Descartes’s claim to the title is based primarily on his epistemology — specifically his method of doubt. The method of doubt is both a challenge to previous, more authoritarian epistemologies and a re-invigoration of a skepticism that exercises philosophers to this day.

Bacon’s reputation is also based in epistemology — his re-introduction and expansion of inductive methods. His empiricism is also a challenge to authoritarian epistemologies and grounds much of the scientific method used by investigators to this day.

How do we decide matters such as who should be considered the founder or father of modern philosophy? Let me propose four criteria.

1. Influence on academic philosophy.
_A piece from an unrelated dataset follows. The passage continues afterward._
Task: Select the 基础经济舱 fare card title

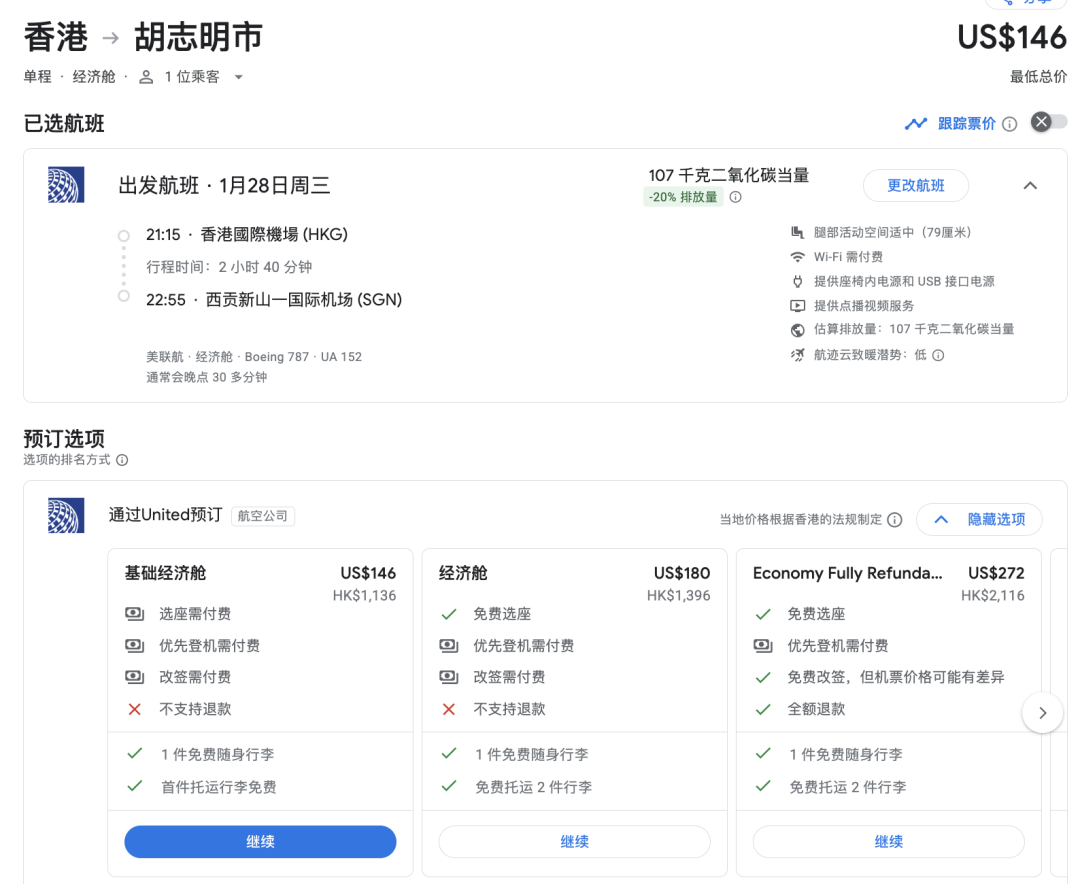Action: point(165,573)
Descartes’s skeptical challenges have generated a huge literature in academic philosophy. Yet a huge literature has also been generated developing empirical methods in philosophy of science along lines established by Bacon. My call: a tie between Descartes and Bacon, absent a quantitative measure of the literature.
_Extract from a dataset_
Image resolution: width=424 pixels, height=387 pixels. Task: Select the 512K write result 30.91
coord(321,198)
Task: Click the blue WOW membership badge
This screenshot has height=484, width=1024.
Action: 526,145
2. Influence on philosophy as used by all thinkers. Baconian epistemology has been internalized by most modern intellectuals (especially in the sciences and social sciences) and is part of their normal professional practice, and the more sophisticated inductive methods are explicitly used as guiding principles. The hardcore Cartesian skeptical challenges are rarely used outside academic philosophical discussions. My call: Bacon.

3. The positive and the negative. Descartes’s legacy is essentially negative. He digs philosophy into a skeptical hole from which many haven’t escaped. Bacon’s legacy is essentially positive. He provides tools many have used to develop new knowledge. Clearly there is still much truth to C. P. Snow’s “two cultures” thesis, in which much of the humanities is skeptical and pessimistic while much of the sciences is progressive and optimistic. My call: Absent a quantitative measure of the literature, a tie between Descartes and Bacon.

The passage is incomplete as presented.